For sample Fe₃O₄, Fe₃O₄@PDA, Fe₃O₄@PDA-Br, Fe₃O₄@PNG, Fe₃O₄@ PNG-CD magnetic property test was performed at room temperature, and as shown in FIG. 4, the saturation magnetization of the samples was 59.3, 55.4, 51.4, 11.0, and 7.6emu/g, respectively, indicating that Fe is in the sample₃O₄The surface of the nano particle is introduced with a plurality of organic matter layers (including PDA, PNG-CD and the like), the organic matter has no magnetism and can cause the saturation magnetization of the nano particle to be reduced, but the finally synthesized Fe₃O₄The @ PNG-CD still has good magnetism, and under the action of an external magnetic field, enrichment separation is realized within 3min, and the sample can be redispersed in water by slight shaking (see insets a 'and b') in the test.

For Fe₃O₄The particle size of @ PNG-CD was measured as a function of temperature to obtain a curve as shown in FIG. 5, from which Fe can be seen₃O₄@ PNG-CD has good temperature-sensitive characteristics. In the temperature range (17-59 ℃) of the test, Fe₃O₄The particle size of @ PNG-CD tends to be balanced with the gradual decrease in temperature, the lower critical solution temperature (LCST, 37 ℃) of the grafted functional polymer chain PNG-CD is higher than that of PNIPAM (32 ℃), this is due toThe introduction of beta-CD on the polymer chain increases the hydrophilic substances of the polymer chain, thereby causing Fe₃O₄The LCST of the grafted chain on @ PNG-CD migrates to a high temperature.
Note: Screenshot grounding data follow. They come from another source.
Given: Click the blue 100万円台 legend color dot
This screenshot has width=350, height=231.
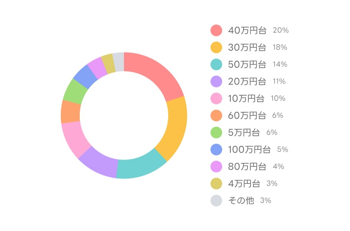Looking at the screenshot, I should click(x=216, y=149).
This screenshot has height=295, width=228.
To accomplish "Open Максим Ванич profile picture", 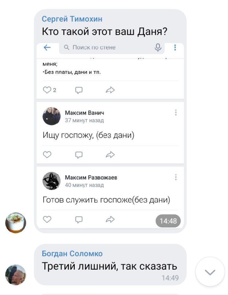I will (52, 116).
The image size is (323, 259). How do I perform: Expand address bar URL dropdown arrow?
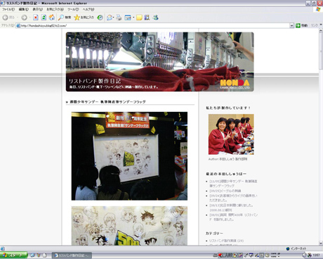click(291, 25)
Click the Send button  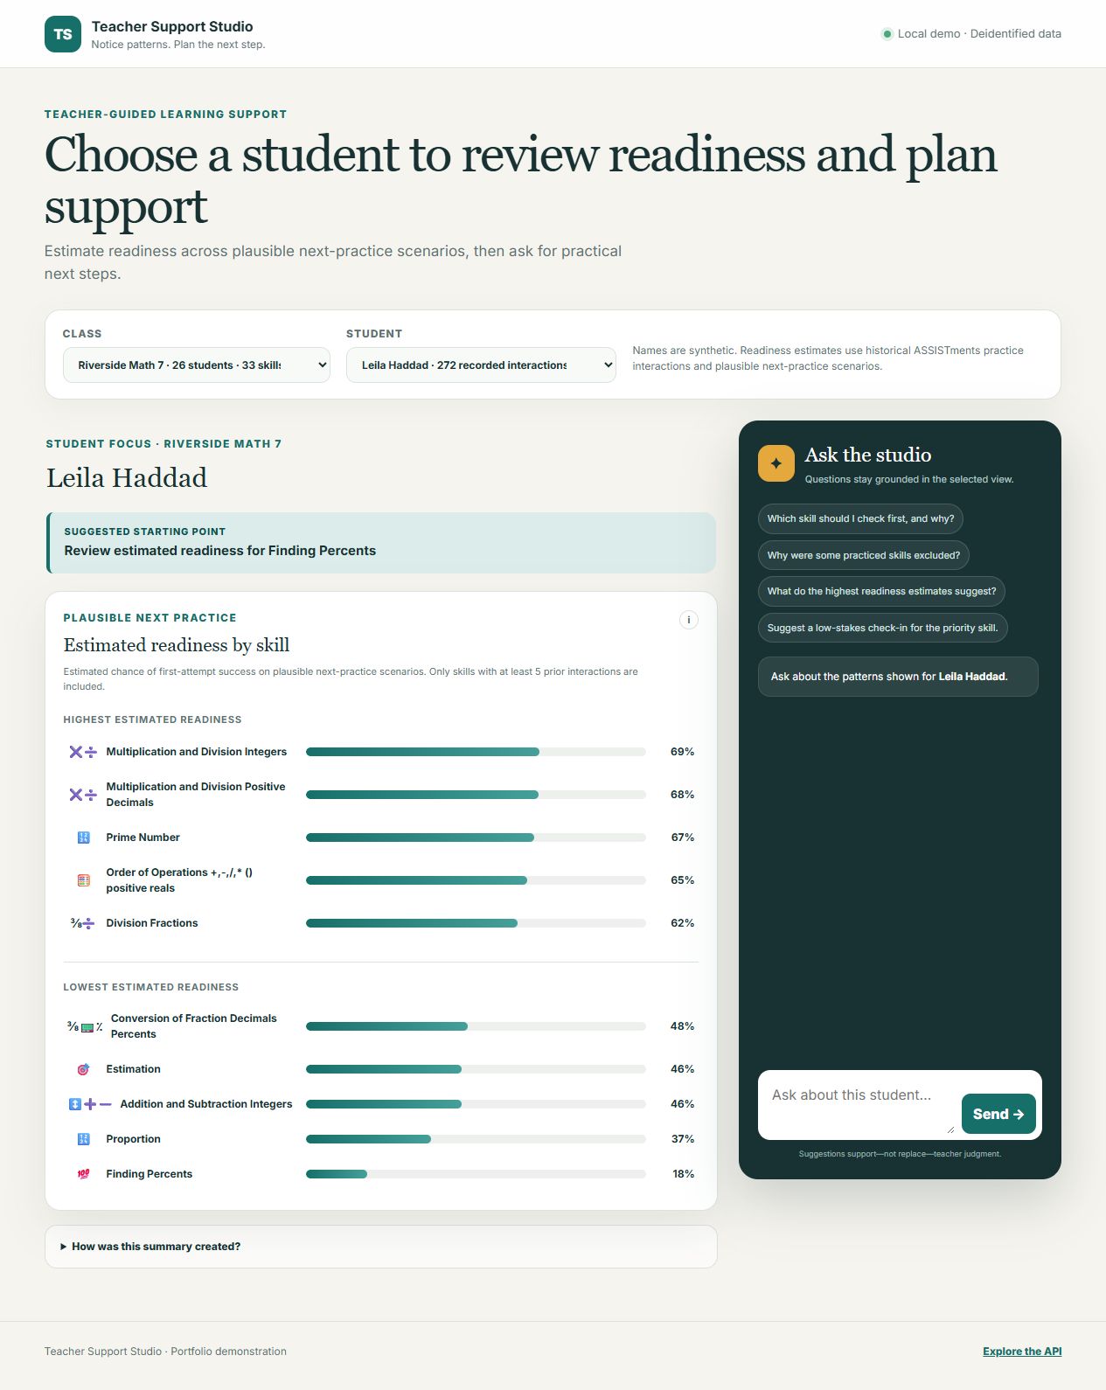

Fe obtained in this example under the action of LCST₃O₄@ PNG-CD can be applied by the application mode as shown in figure 8, such as applying the Fe₃O₄The @ PNG-CD sample is directly added into an amino acid enantiomer solution, when the solution temperature is lower than the Lower Critical Solution Temperature (LCST) of the material graft polymer molecular chain, the grafted molecular chain is in a hydrophilic extension state, the binding constant between beta-CD molecules and object molecules on the material is larger, and the amino acid enantiomer with a specific configuration is selectively loaded through molecular recognition (such asLForm(s) to adsorb the amino acid enantiomer of that configuration on the surface of the material, and enantiomers of other configurations (e.g., enantiomers of other configurations)DType) remains in the solution, realizing the resolution of different chiral molecules; then the material loaded with the amino acid enantiomer with a specific configuration can be separated from the solution under the action of an external magnetic field, so that the separation of different chiral molecules is realized, and the like; after separation, the material loaded with the amino acid enantiomer with a specific configuration can be heated in a solution until the temperature of the solution is higher than the LCST of a polymer molecular chain grafted on the material, the grafted molecular chain is in a hydrophobic shrinkage state, at the moment, the binding constant between beta-CD and an object molecule on the material is greatly reduced, the loaded amino acid enantiomer with the specific configuration can be automatically resolved into the solution to realize the separation, the separation of the material and the amino acid enantiomer can be realized again through the action of an external magnetic field, and the extraction of the enantiomer and the recycling of the material are realized.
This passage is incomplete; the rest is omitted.